Directive A | Rewrite the entries as a JSON list of strings, one string per line, with blank lines and pictures left out.

# start of Source passage

Jeff Kagan: Why Cable TV’s struggle is a self-fulfilling prophecy (Part 2)

Cable TV is a three-part business. Typically, in a two-part business, when the customer and the company are the only two parts, if the customer complains the company can listen, and lower prices or fix the problem before it negatively impacts them.

However, if the customer complains to their cable TV provider, there is little that can be done. The reason is cable TV providers must buy from content creators who do not hear from the disgruntled customer.

That means there is no downward pricing pressure. The content producers keep charging more.

And that was the straw which ultimately broke the camel’s back.

Xfinity, Spectrum, Altice, Cox and others struggle with new competition

Today, many smaller cable TV competitors apparently have less than ten-percent market share for cable. So, they are leaving the space. They will focus on broadband, wireless and streaming services. Not cable television.

Unfortunately, I also predict other cable TV providers including the big guns like Comcast Xfinity, Charter Spectrum, Altice USA, Cox and countless smaller firms are heading in the same direction.

In fact, the name Xfinity and Spectrum were created to label these companies more than just cable TV.

You see, we call this the cable television sector, but cable TV is no longer their primary service. In fact, it has not been in quite a long time.

So, what is? The primary service of cable TV companies is broadband. They offer cable TV, streaming, wireless and more, but broadband is top offering.

And this is the problem the industry created all by itself.

FWA wireless broadband means wireless companies now compete with cable TV

Next, the broadband business, which is the primary service cable TV companies use for their main service is under new and intense competition.

Wireless carriers are using FWA to offer wireless broadband at a lower cost to the customer.

This will only increase pressure on the cable TV companies. Just like streaming services are eating away at cable TV market share, less expensive and wireless broadband threatens to do the same thing to wireline broadband.

You see, every industry, every technology and every company has a life span. Companies and technologies grow and lead for a while. Then things change. The growth-curve expands until it crests, then falls.

# end of Source passage
# start of Recorded information

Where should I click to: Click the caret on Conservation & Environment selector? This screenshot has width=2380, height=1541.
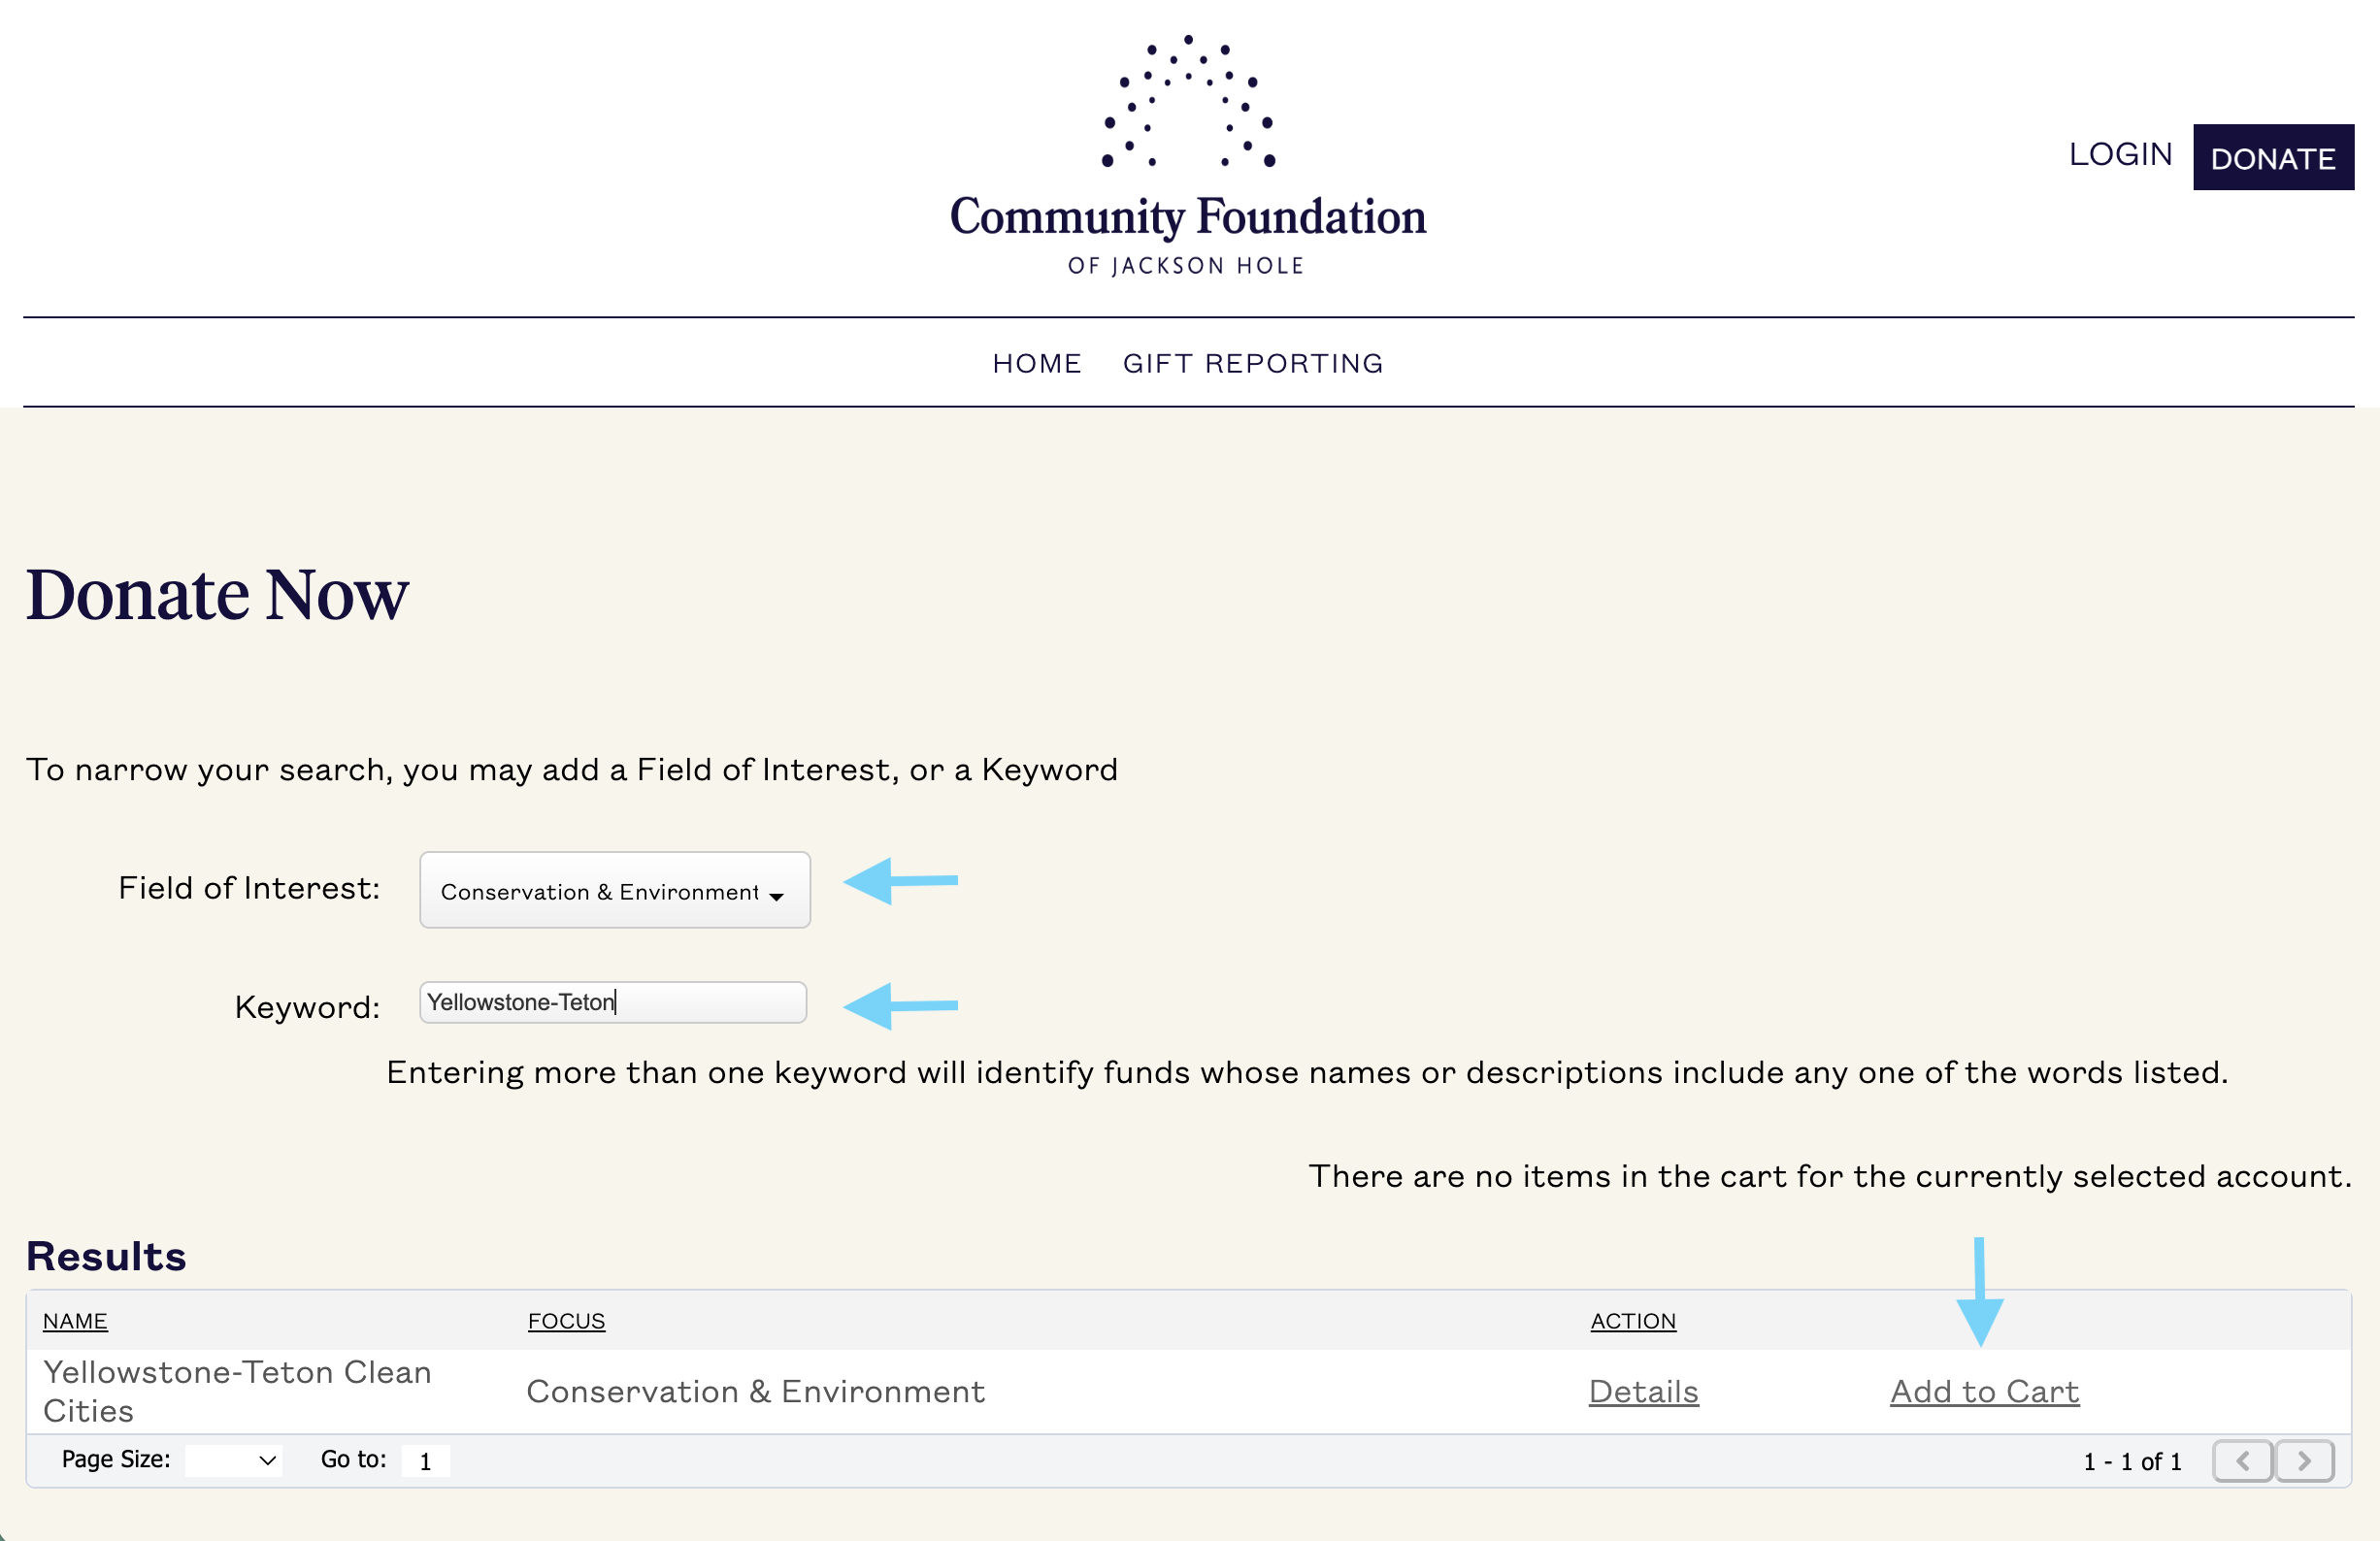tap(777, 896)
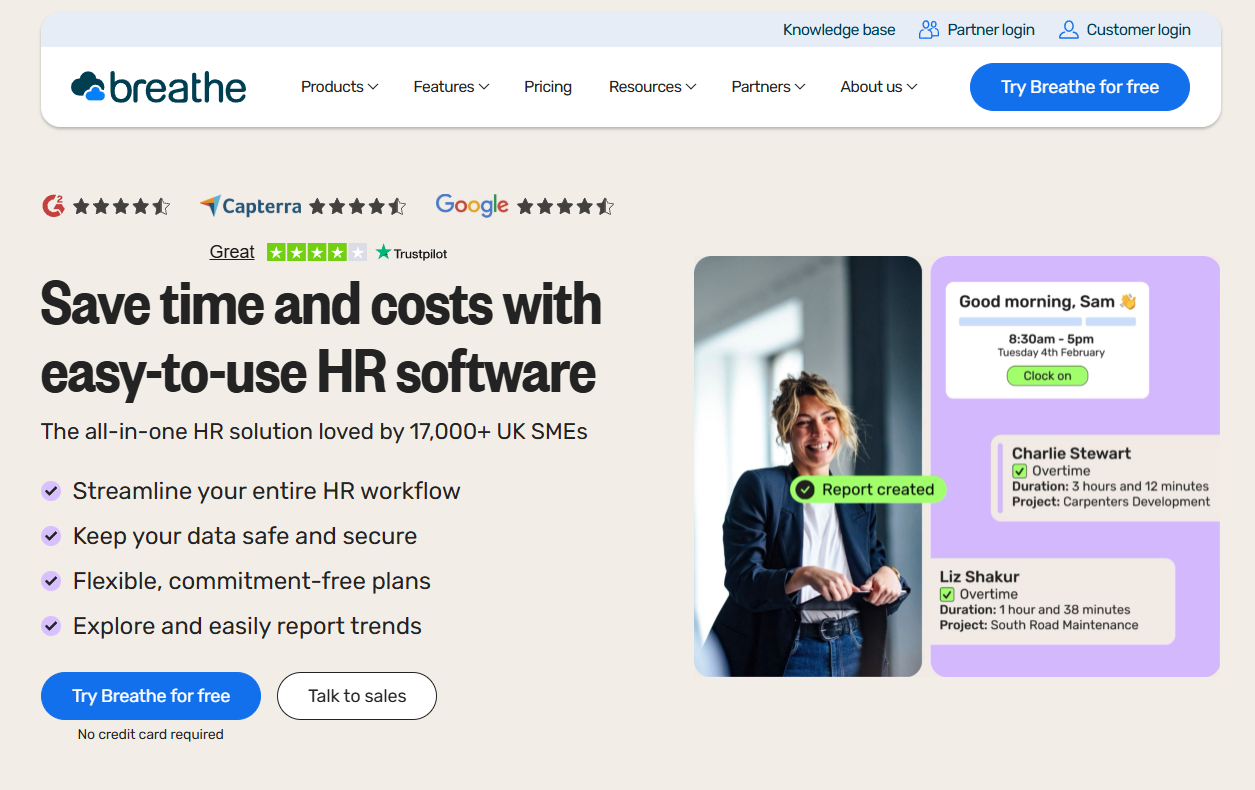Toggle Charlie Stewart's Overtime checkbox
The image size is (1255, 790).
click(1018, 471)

# end of Recorded information

Directive B | In the cable TV article, what technology are wireless carriers using to offer broadband at a lower cost?

Final result A |
[
  "Where should I click to: Click the caret on Conservation & Environment selector? This screenshot has width=2380, height=1541.",
  "tap(777, 896)",
  "Toggle Charlie Stewart's Overtime checkbox",
  "The image size is (1255, 790).",
  "click(1018, 471)"
]

Final result B | FWA